Wednesday, February 15, 2006

Meet the Market

I have many heroes in economics, but John List is my latest hero. What has he done, other than publish dozens of articles in top journals? He's taken Behavioral Bullshitters head on. When pro-behavioral types scream that they have "empirical" evidence (based on handing out mugs to students or asking people how they feel after a colonoscopy) that people don't behave rationally*, List says, "Behavioralists, meet the market," and then goes on to show how people experienced in market settings, in the world, doing what they do to actually make a living, act as economists would predict. Inexperienced agents, and college students in behavioral lab experiments, make all kinds of goofy mistakes that get people worked up, but market interaction has a knack for washing away those kinds of "irrationality."

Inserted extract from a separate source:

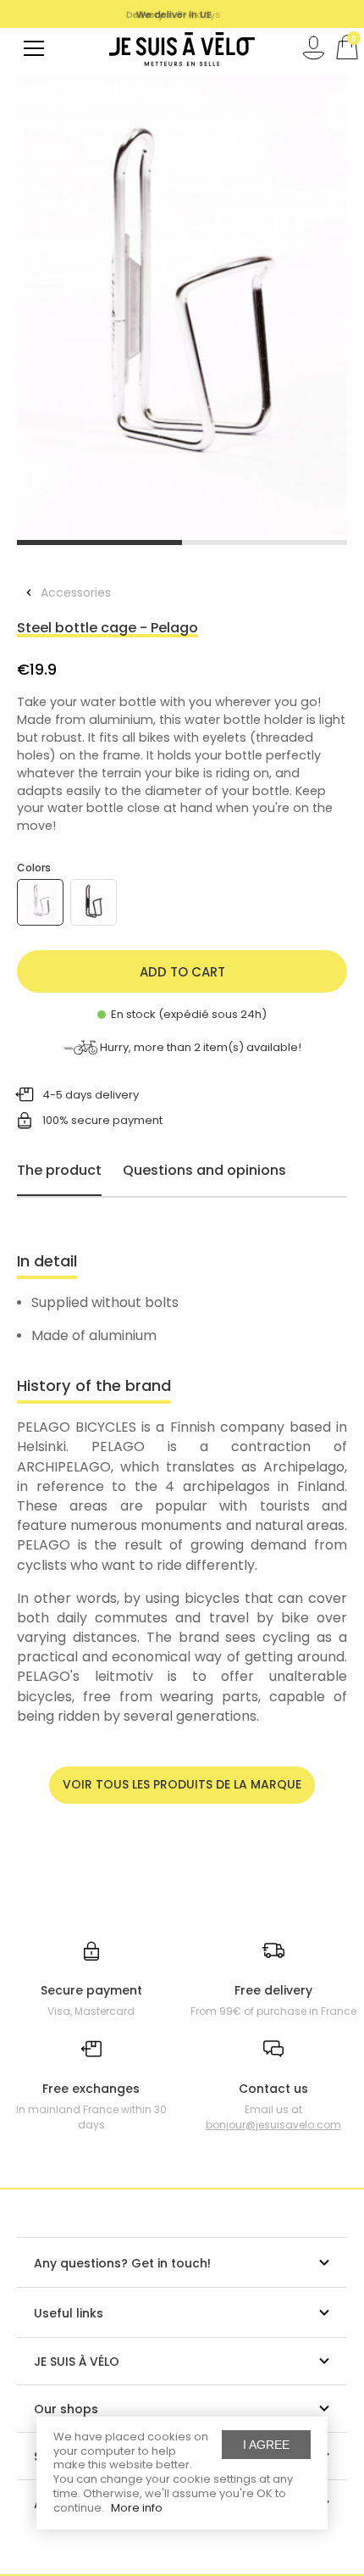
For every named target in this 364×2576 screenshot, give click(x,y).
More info (137, 2508)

Here is the abstract of his latest paper, "The Behavioralist Meets the Market: Measuring Social Preferences and Reputation Effects in Actual Transactions," published this month in the Journal of Political Economy:

The role of the market in mitigating and mediating various forms of behavior is perhaps the central issue facing behavioral economics today. This study designs a field experiment that is explicitly linked to a controlled laboratory experiment to examine whether, and to what extent, social preferences influence outcomes in actual market transactions. While agents drawn from a well-functioning marketplace behave in accord with social preference models in tightly controlled laboratory experiments, when they are observed in their naturally occurring settings, their behavior approaches what is predicted by self-interest theory. In the limit, much of the observed behavior in the marketplace that is consistent with social preferences is due to reputational concerns: suppliers who expect to have future interactions with buyers provide higher product quality only when the buyer can verify quality via a third-party certifier. The data also speak to theories of how reputation effects enhance market performance. In particular, reputation and the monitoring of quality are found to be complements, and findings suggest that the private market can solve the lemons problem through third-party verification.


*Many behavioralists don't even recognize that most microeconomic theory hinges on procedural rationality rather than substantive rationality, and that making mistakes, succumbing to bias, etc. are generally examples that violate the latter and not the former.